- **Task prompt**:
Images do not belong in the copy. Retype all the entries below exactly.

- **Supplied data**:
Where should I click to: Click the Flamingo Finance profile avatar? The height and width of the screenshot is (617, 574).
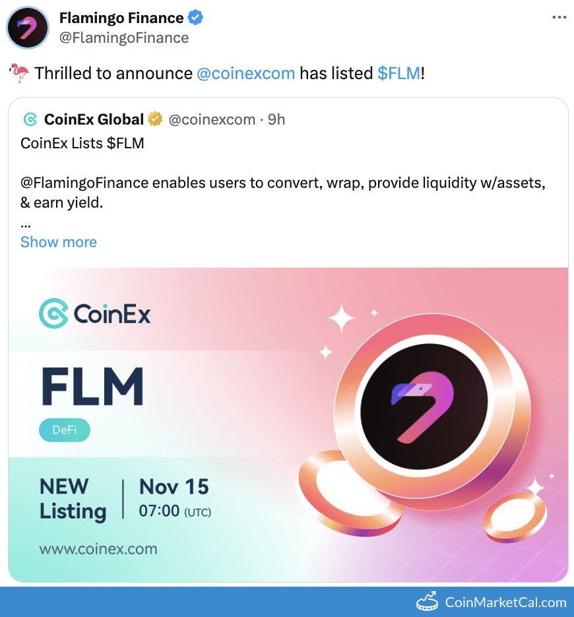(x=27, y=28)
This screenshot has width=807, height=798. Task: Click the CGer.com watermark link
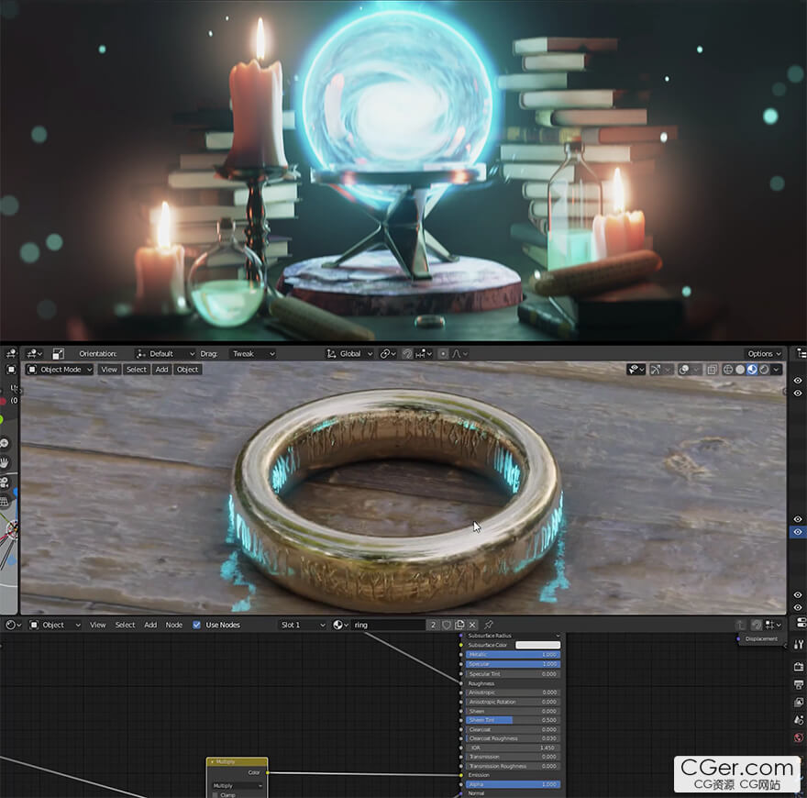(x=737, y=772)
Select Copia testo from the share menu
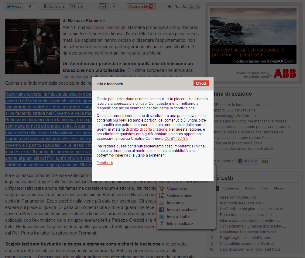Screen dimensions: 305x258 point(177,188)
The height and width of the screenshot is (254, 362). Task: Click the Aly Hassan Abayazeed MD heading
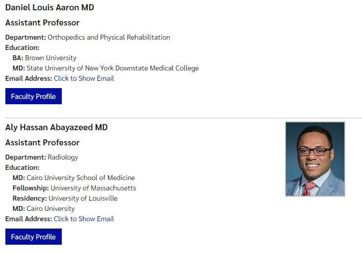click(x=56, y=128)
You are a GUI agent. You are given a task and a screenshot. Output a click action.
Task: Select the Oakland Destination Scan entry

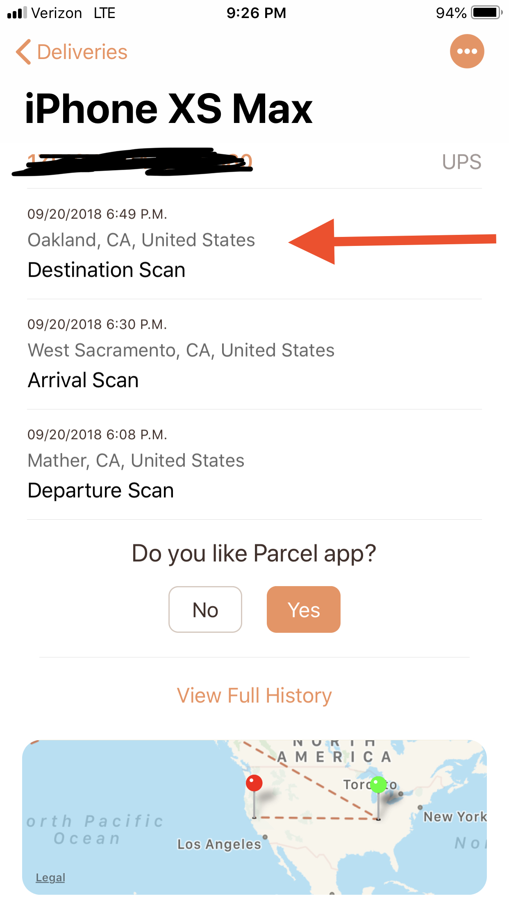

- **Answer area**:
Where should I click to: Click the Flamingo Finance profile avatar? The height and width of the screenshot is (617, 574).
(x=27, y=28)
This screenshot has width=807, height=798. Task: Click the CGer.com watermark link
(x=737, y=772)
Select Copia testo from the share menu
Screen dimensions: 305x258 point(177,188)
The height and width of the screenshot is (254, 362). Task: Click the Aly Hassan Abayazeed MD heading
click(x=56, y=128)
You are a GUI agent. You are given a task and a screenshot. Output a click action.
Task: Select the Oakland Destination Scan entry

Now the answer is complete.